TL;DR
- I read this because.. : Sunghyun recommended. region caption / detailed caption 생성에도 쓰인 것 같고 fine-grained clip에 대한 궁금증이 있어서 봄.
- task : CLIP with mask
- Problem :** CLIP pulls information globally, but I want a finer understanding. How can I understand the full context of the image and not distort the image itself?
- idea : attach conv operation before ViT in CLIP, RGB conv and alpha conv separately, maybe feature summarize and pass to ViT
- input/output : (clip) image + mask, text -> similarity
- architecture : CLIP
- objective : contrastive loss
- baseline : (image classification) CLIP, Red Circle, MaskCLIP (REC) CPT, ReCLIP, Red Circle (OVD) MaskImageNet, Detic-ImageNet. (MMLM) LLaVA-1.5, BLIP-2 , …
- data : generate rgba - region text with additional pipeline for GRIT-20m + ImageNet 460K
- evaluation : For each benchmark… Sometimes MMLM just swaps the backbone (which is possible by freezing the text encoder), sometimes it’s finetuned
- Result : Improved imagenet performance, reduced MLLM hallucinations, etc.
- contribution : Simple architecture + seems to have tackled a lot of problems without much learning.
- etc. : What do we do with SAM? Region level clips do reduce hallucinations.
Details
motivation
- image recognition: better classification (imagenet is single-label but actually multi-label) / can be used as referring expression comprehension (REC) / can be used for data generation for OVDs
- The backbone of MLLM: reducing hallucination and model bias
- generation: allows you to cherry-pick the parts you want and fixes problems with multi objects
Region-focusing strategy
The image itself is distorted or full contextual information is omitted/deleted
RGBA Region-Text Pair Generation
Alpha-CLIP
- text encoder freeze
- Add RGB conv + alpha conv
- alpha is between 0 and 1, but we want it to initially start at 0, so we use the
- And alpha + rgb conv is elementwise summation (not shown)
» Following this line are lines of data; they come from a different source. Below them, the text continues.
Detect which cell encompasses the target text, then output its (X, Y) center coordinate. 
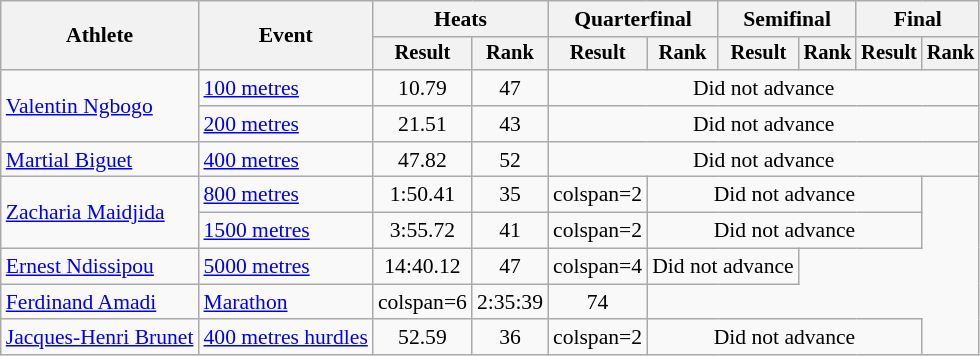
36 (510, 338)
21.51 (422, 124)
400 metres hurdles (285, 338)
800 metres (285, 195)
14:40.12 (422, 267)
2:35:39 (510, 302)
1:50.41 (422, 195)
200 metres (285, 124)
10.79 (422, 88)
Zacharia Maidjida (100, 212)
Event (285, 36)
Athlete (100, 36)
74 (598, 302)
Quarterfinal (633, 19)
Ernest Ndissipou (100, 267)
3:55.72 (422, 231)
Valentin Ngbogo (100, 106)
100 metres (285, 88)
47.82 (422, 160)
Marathon (285, 302)
Final (918, 19)
52.59 (422, 338)
Semifinal (787, 19)
41 (510, 231)
5000 metres (285, 267)
Jacques-Henri Brunet (100, 338)
35 (510, 195)
Martial Biguet (100, 160)
1500 metres (285, 231)
Heats (460, 19)
colspan=6 (422, 302)
43 (510, 124)
52 (510, 160)
colspan=4 (598, 267)
Ferdinand Amadi (100, 302)
400 metres (285, 160)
- 10% sample of epoxies trained with image - text pairs
Result
- ImageNet classification
imagenet-s has semantic segmentation hanging on imagenet, but performance improved when I gave that gt to alpha Or improved when given as a bbox, or just looking at the whole image as a mask, no performance drop (as if it’s learning with new data)
- REC
The pipeline is kinda weird, lol… SAM picks a bunch of masks and finds the one that’s closest to the text, and that’s the answer.
- OVD
Using a pseudo-labeling approach + AlphaCLIP as a backbone yields better performance
- Region-level captioning
Just swapping out the backbone is working.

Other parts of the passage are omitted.